Blender Development Series 3 - Taming the Beast

Time flies. The multi-view camera solver project has almost come to an end. I had a wonderful experience working with Blender code base and have learnt a lot from it. This post demonstrates my work and also serves as a user documentation. If you have any questions or suggestions, feel free to leave a message at the bottom.

I - What I have done

Briefly speaking, this project is composed of two parts: the solver part and the UI part. The solver part mainly deals with the support of reconstructing multiple video clips together. While the aim of the UI part is to deliver a decent user interface for specifying links across different videos. The main goal of this project, briefly speaking, is to boost the robustness of camera trajectory estimation and to cope with drastic varying condition of a single camera. So for example, if the main video clip that you want to reconstruct is under a fast moving motion, usually you won’t get good results with the single-view pipeline because of jittering. In this circumstance, you can use a witness camera that has a smooth motion and shares some scene overlap with the main clip, to enhance the stability of the reconstruction. But if your primary camera is under a slow motion, usually the single-view pipeline would suffice. If you still have no idea of why I am doing this, you can checkout my proposal.

Commit history

MiikaHweb is a handy website that show the real-time code commits of Blender developers. My developer page shows clearly how many commits I have contributed, commit distribution (which branch the commits belong to), file changes, code changes, etc. Up to August 19, I have pushed 130 commits to the soc-2016-multiview branch (my main working branch) and 1 commit to the master branch. Including this un-official page, you can accesse my work at:

Part 1: Multi-view Reconstruction

I spent about six weeks getting familiar with the camera tracking code, and working on transforming the single-view functions to multi-view ones. The blender code is giant and complicated, which imposes some difficulties in revising it. Meanwhile, it is also well-organized and follow specific patterns. Basically, it has some internal data structures used in the front-end user interface, and some third-party libs that do the actual computation, to which I often refer as ‘back-end’. My understanding may not be comprehensive but it is at least the case for the motion tracking part. To add a new functionality, the first thing to do is adding some operators in accordance with the blender format, such as registering exec, invoke, modal, poll functions.

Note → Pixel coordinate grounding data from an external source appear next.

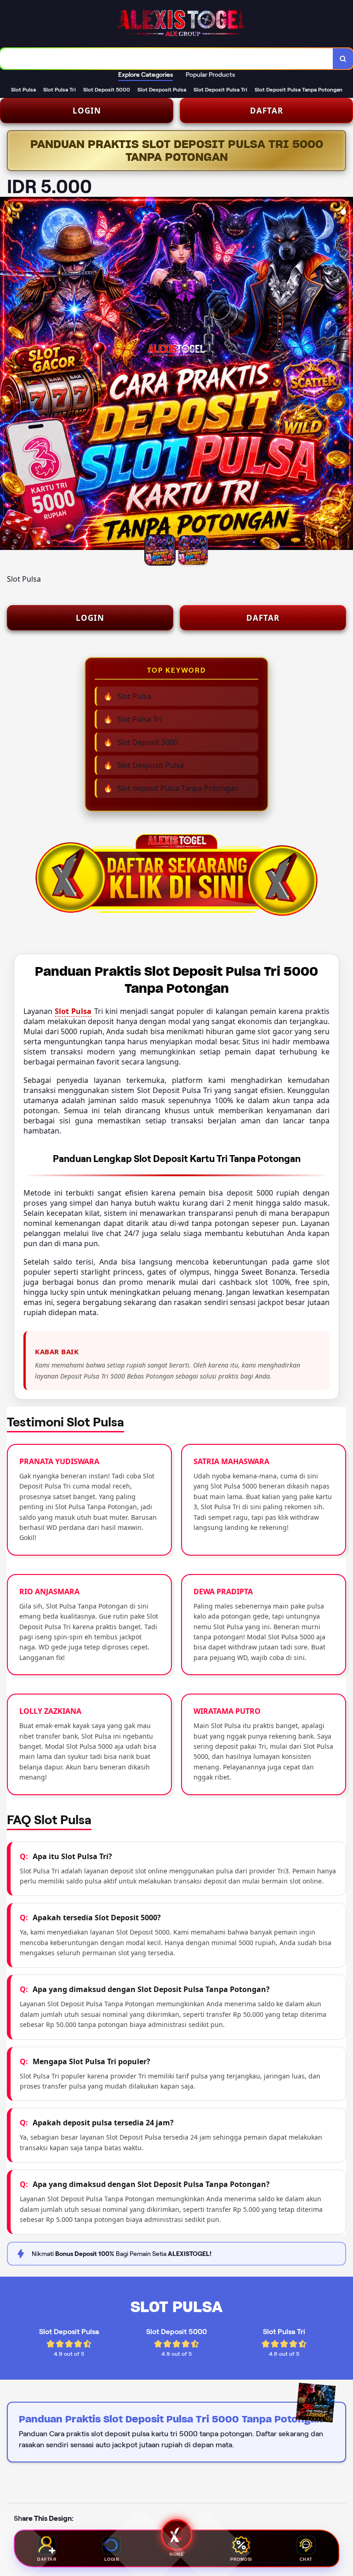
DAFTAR (266, 110)
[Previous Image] (7, 374)
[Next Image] (345, 374)
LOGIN (87, 110)
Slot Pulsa (73, 1011)
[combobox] (166, 58)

For the motion tracking section, blender relies on a multiple view geometry library called libmv. We need to transform blender internal data structures into the data structures used in libmv. A very important data structure for multi-view camera tracking is the correspondence data structure, which records the same features across different video clips:

typedef struct MovieTrackingCorrespondence {
    struct MovieTrackingCorrespondence *next, *prev;

    char name[64];  /* MAX_NAME */

    MovieTrackingTrack *self_track;
    MovieTrackingTrack *other_track;

    struct MovieClip *self_clip;
    struct MovieClip *other_clip;
} MovieTrackingCorrespondence;

We pass correspondences from blender internal data structures to libmv. For each video clip at the back-end, its tracks are first indexed linearly [0, 1, 2, …, N1-1], [N1, N1+1, …, N1+N2-1], so on and so forth. Then if two tracks are the same, the index of the second track will be replaced by the index of the first track. For example, Track #3 in the first clip is linked with Track #14 in the second clip. Then the global id of Track #14 (which is 14) will be replaced by 3. With this adaptation, we can just re-use much of the single-view reconstruction code.

The reconstruction is basically in a linear fashion. First two views from the main clip are reconstructed. Then the track that are viewed by both views (frames) are triangulated. Other views are then incrementally registered to the initial reconstruction. For implementation details of multi-view solver, readers may refer to intern/libmv/libmv/autotrack folder.

Part 2: Correspondence Mode in MovieClipEditor

With the basic solver done, my mentor Sergey Sharybin and I plan to make a new mode for specifying correspondences. This UI change is necessary because if without it users have to open up two MovieClipEditor (MCE) side by side to link tracks across clips. It is more natural to have this new mode and has several benefits. Firstly, users don’t need to open up two MCEs side by side in order to specify corresponding tracks, which is not straightforward. Second, we can mark linked tracks in a different color in two sub-regions. This is difficult to achieve with two separate MCEs.

This part is similar to quad-view in 3D viewport (by clicking ‘Toggle Quad View’ button under ‘Display’). The difficulty here is that we need to split the region-related field of SpaceClip into a new data structure called ‘RegionSpaceClip’, so that we can have independent zoom and panning for each sub-region. This data structure is shown below:

/* region-related settings for Clip Editor */
typedef struct RegionSpaceClip {
    float xof, yof;             /* user defined offset, image is centered */
    float xlockof, ylockof;     /* user defined offset from locked position */
    float zoom;                 /* user defined zoom level */
    int flag;                   /* region type (main clip/secondary_clip), used in correspondence mode */
} RegionSpaceClip;

In this blog article, I would not go into implementation details of correspondence mode. Interested readers may refer to the code documentation hosted on wiki.b.o.

II - User Documentation

After all, users may not care too much about the implementation details. So in this section, I will illustrate how to use this new feature and briefly explain the benefits. The workflow is simple and straightforward:

Open the main clip, mark some markers from the first frame and get them tracked.

Open the witness clip, do the same.

Enter the ‘correspondence’ mode

specify some links across different clips (implying the two tracks are actually the same).

Hit ‘Solve Multiview Camera’ button, you are done!

I also made a short video to show the whole process:

III - Conclusion

What is left to be done (as up to August 27, 2016)

I am conducting a user testing now. If you are interested, you can download it from here. It’s a test mac-build and the color for the linked tracks are not shown correctly. But you can follow the workflow and try it :). I will upload a stable one to graphicall.org in a few days.
Multiview solving button should be combined with single-view solving button. Now they are separated.
We can only show the solving results (camera trajectories) of the main clip, while witness cameras are actually also reconstructed.

Final Remarks

This article describes the work I have done for Blender this summer. It is potentially useful for the motion tracking community. With this multiview tracking function, artists can get more stable reconstruction results. While at the same time, I have learnt a lot from the development process in blender codebase. I will keep refining it to ensure it meets the requirements of artists and gets merged in the next release.

Written on August 20, 2016